User 92 | 2/3/2015, 1:24:32 AM

Hi Shuning,

In general, the requirement for the machine greatly depend on your data processing requirement. If you have data size of 100TB, you need at least have enough disk space for storing that data and maybe the same amount for GraphLab Create as 'cache/swapping' place and more for other usage (log, temporary data, etc.).

Regarding CPU the more, the powerful the merrier. GraphLab Create is smart enough to take advantage of all available cores to efficiently process your query.

Regarding RAM, again the more, the faster the merrier, and you will need to use graphlab.setruntimeconfig() to be able leverage the memory most efficiently.

Ubuntu 14 64 bit is good.

Thanks!

Ping


User 512 | 2/3/2015, 7:12:55 PM

Thanks, Ping! Do you have any recommendations? Below is what I am thinking about, not sure if it is good enough:

CPU: 2 X Six-Core or 2 X Eight-Core Memory: 512GB or 1TB Storage: 500TB


User 19 | 2/3/2015, 7:18:22 PM

Hi Shuning,

For most situations that machine will be more than sufficient. By any chance, can you tell us more about your dataset? How many columns do you have? How many columns contain text? What operations do you plan on doing? What algorithms do you want to run?
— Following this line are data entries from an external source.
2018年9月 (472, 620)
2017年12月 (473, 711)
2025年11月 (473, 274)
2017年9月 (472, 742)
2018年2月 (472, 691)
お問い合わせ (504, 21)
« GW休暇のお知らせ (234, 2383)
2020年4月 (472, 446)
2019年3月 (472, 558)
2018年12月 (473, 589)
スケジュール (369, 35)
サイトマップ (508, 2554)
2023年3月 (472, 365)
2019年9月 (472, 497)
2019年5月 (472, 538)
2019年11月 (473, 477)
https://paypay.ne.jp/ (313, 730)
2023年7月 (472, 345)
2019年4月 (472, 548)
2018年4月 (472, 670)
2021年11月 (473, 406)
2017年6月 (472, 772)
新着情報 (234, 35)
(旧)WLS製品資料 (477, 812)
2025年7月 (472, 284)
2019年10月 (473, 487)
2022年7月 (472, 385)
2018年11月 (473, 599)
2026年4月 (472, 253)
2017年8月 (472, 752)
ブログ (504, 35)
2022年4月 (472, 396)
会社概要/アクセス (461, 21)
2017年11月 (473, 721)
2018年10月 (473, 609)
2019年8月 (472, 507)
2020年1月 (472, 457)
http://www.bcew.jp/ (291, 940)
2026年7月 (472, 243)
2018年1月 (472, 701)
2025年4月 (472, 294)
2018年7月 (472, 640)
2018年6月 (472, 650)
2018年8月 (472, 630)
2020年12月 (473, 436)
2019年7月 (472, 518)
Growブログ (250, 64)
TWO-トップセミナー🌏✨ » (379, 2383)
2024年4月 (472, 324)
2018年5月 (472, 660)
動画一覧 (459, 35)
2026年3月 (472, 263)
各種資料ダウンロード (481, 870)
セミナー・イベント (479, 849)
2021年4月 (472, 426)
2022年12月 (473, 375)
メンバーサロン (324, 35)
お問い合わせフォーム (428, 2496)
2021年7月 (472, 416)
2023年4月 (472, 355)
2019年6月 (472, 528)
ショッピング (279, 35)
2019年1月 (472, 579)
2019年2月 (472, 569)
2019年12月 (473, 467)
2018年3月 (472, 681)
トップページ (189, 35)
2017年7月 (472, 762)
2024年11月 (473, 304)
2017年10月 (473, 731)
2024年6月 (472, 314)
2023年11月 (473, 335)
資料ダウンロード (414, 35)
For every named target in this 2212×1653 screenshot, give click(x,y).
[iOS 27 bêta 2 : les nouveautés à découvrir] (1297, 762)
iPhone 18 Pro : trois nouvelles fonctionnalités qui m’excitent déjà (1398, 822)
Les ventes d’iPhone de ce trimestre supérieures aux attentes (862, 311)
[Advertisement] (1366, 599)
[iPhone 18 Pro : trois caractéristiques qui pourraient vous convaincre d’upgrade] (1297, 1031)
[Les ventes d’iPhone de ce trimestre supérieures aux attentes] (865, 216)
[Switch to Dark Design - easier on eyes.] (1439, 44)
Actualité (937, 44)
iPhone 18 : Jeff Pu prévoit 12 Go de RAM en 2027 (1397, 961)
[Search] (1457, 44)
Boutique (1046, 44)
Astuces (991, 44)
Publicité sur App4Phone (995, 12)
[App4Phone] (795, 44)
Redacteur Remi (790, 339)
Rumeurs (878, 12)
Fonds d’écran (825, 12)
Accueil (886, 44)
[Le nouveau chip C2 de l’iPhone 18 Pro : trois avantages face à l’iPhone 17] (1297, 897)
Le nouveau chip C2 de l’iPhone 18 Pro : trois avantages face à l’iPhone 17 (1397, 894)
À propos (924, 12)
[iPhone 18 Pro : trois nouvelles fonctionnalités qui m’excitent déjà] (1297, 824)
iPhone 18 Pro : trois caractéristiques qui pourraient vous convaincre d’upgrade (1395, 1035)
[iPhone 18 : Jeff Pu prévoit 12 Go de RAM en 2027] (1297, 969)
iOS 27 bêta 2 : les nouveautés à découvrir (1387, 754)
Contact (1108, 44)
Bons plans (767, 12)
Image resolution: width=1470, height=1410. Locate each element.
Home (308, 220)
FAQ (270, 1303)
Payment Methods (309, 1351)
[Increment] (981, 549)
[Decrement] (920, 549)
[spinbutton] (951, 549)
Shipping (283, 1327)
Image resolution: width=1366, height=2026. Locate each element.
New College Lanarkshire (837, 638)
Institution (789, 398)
Looking forward to hearing more, Chris


User 512 | 2/3/2015, 7:23:05 PM

I haven't seen the data yet, but I would say <100 columns in total, <10 columns contain text. We plan to do graph and text analysis, including triangle count, page rank, recommendation system, and topic models.


User 512 | 2/3/2015, 7:24:11 PM

If that machine is overkilled, do you have any other suggestions? Thanks much to both of you!


User 19 | 2/3/2015, 7:36:52 PM

Sounds good.

Choosing the machine with larger memory may speed up some operations (e.g. sort, join, etc) and allow you to train slightly larger models (e.g. recommendation systems, topic models, etc) though 512gb will be plenty for 90% of cases. Choosing a 2x 8-core CPU will speed up operations since most algorithms use multithreading heavily.

Let us know if you have any other questions, Chris


User 2032 | 6/15/2015, 10:20:05 AM

Since SFrame uses disks heavily I would also pay close attention to your RAID configuration, type of disks you use etc.


User 2032 | 6/15/2015, 10:21:37 AM

Oh, and better to go bare metal with colocation in a data center than a VM. You can get an awesome 56 thread machine for c.a. 500$/month if you go bare metal.